AI data centers consume large amounts of electricity, which is a challenge in some of the country’s highest energy cost regions. That’s what drew Bill Spellane, CEO of Portsmouth-based nuclear microreactor developer StarCube, to the AFP-NH event.
Spelaine said microreactors, which have strong support from Gov. Kelly Ayotte, could play a key role in increasing the region’s competitiveness as AI grows.
“It’s not a question of if, but when AI will become as ubiquitous as the internet,” he told NHJournal. Although he acknowledged concerns about job destruction, he argued that technological change has always reshaped the labor market.
“A hundred years ago, nine out of 10 jobs were hands-on,” Spelaine points out. “Automation has changed the game, and AI will do the same.”
The New Hampshire debate reflects a national rise in AI policymaking at the state level.
According to the National Conference of State Legislatures, at least 45 states have introduced AI-related legislation in 2024, and 31 states have enacted laws or resolutions. This year, that momentum is only going to get stronger. By mid-2025, approximately 47 states have considered AI measures, and more than 30 have passed one or more laws.
In September, California Governor Gavin Newsom (D) signed the Frontier Artificial Intelligence Transparency Act.
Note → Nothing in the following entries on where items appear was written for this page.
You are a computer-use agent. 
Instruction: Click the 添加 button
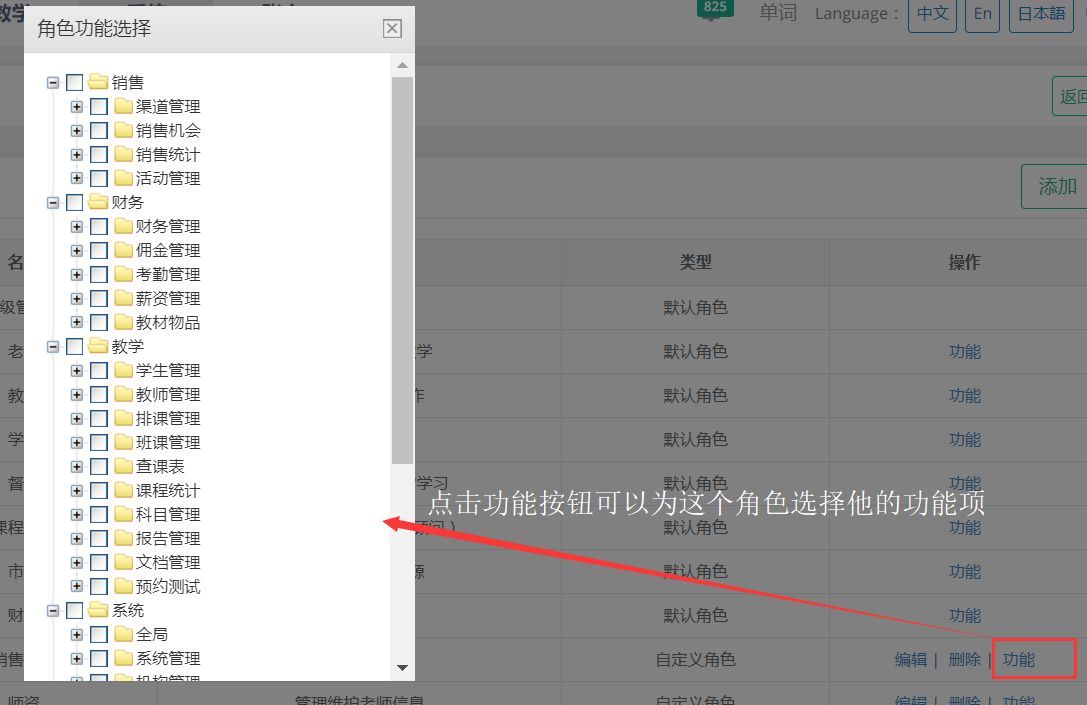pyautogui.click(x=1056, y=187)
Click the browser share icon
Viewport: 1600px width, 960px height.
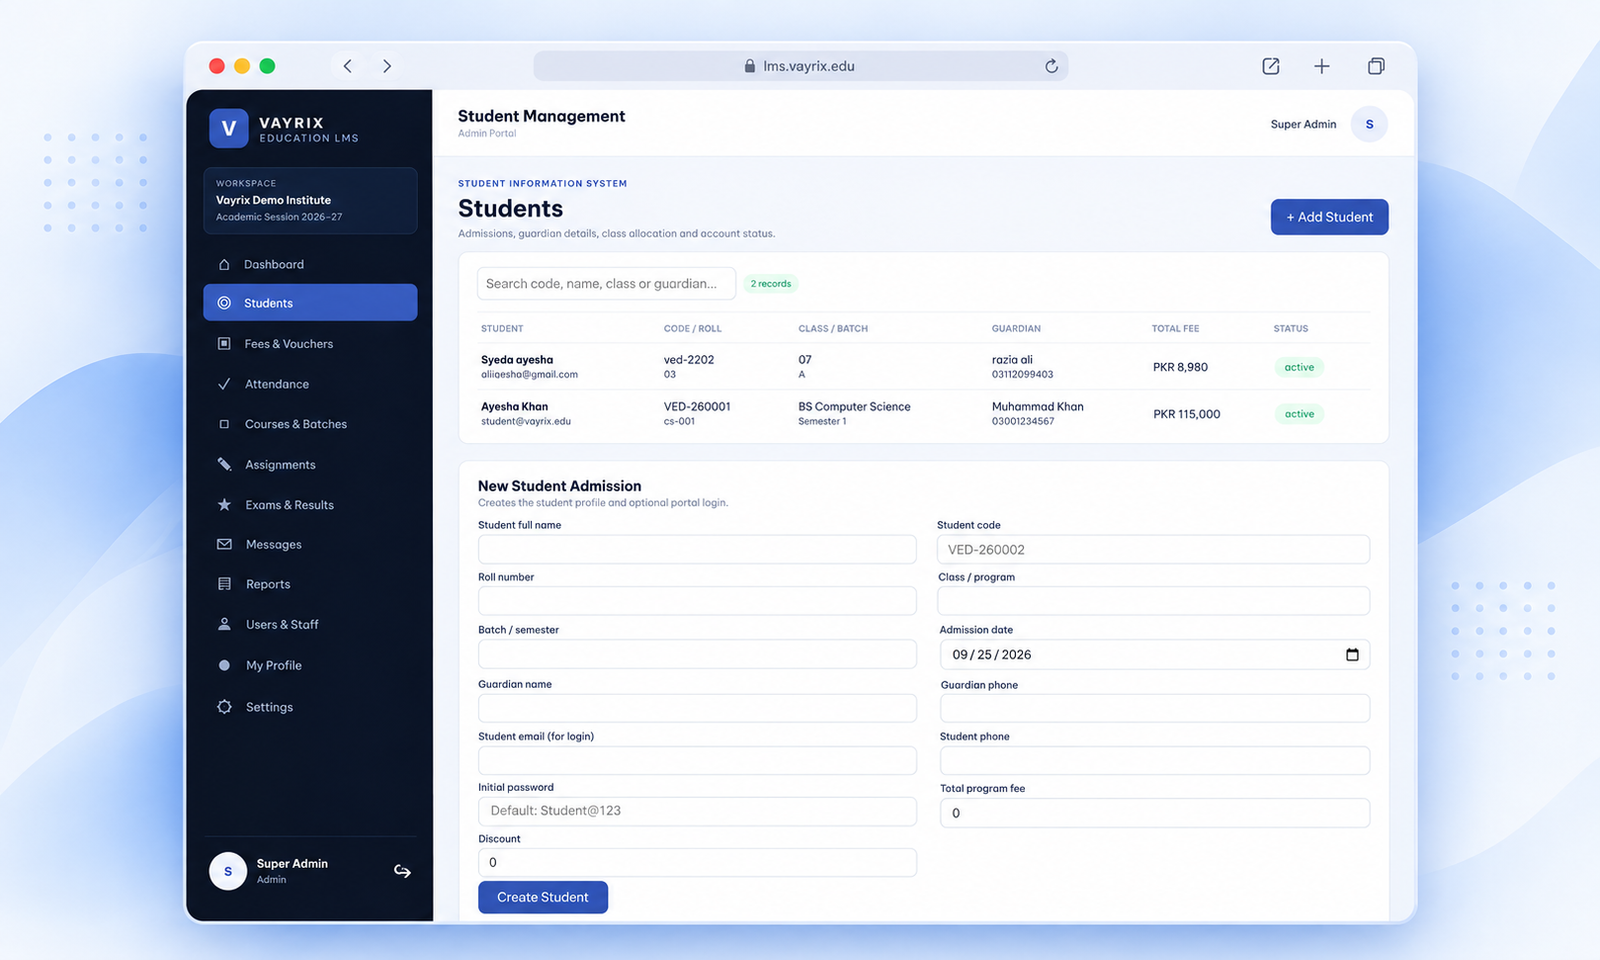[1271, 66]
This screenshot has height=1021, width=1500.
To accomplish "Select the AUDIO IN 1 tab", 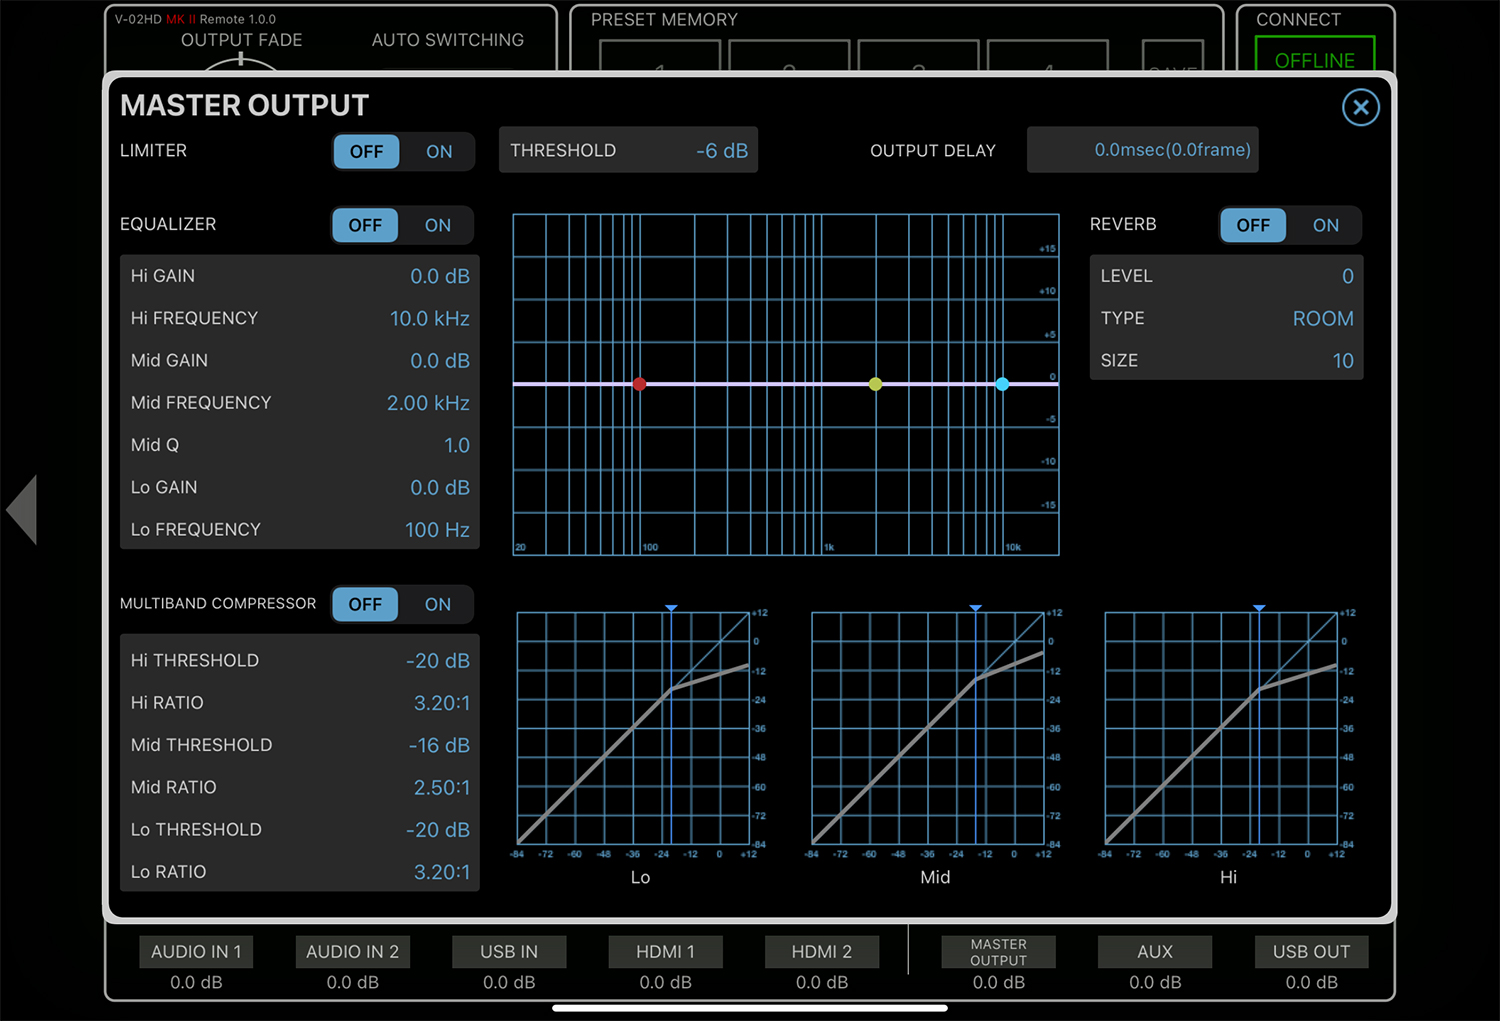I will point(196,952).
The sweeping legislation requires the largest AI developers to publish safety protocols and assess the potential “catastrophic risks” posed by their models. The measure is aimed squarely at the companies that build the largest and most powerful AI systems, the companies that have driven much of the global competition in generative AI.
Ammon and his allies want New Hampshire to lead the way and stay open.
“Technology moves quickly,” he says. “Governments are moving slowly. We need to make sure innovation happens here and not elsewhere.”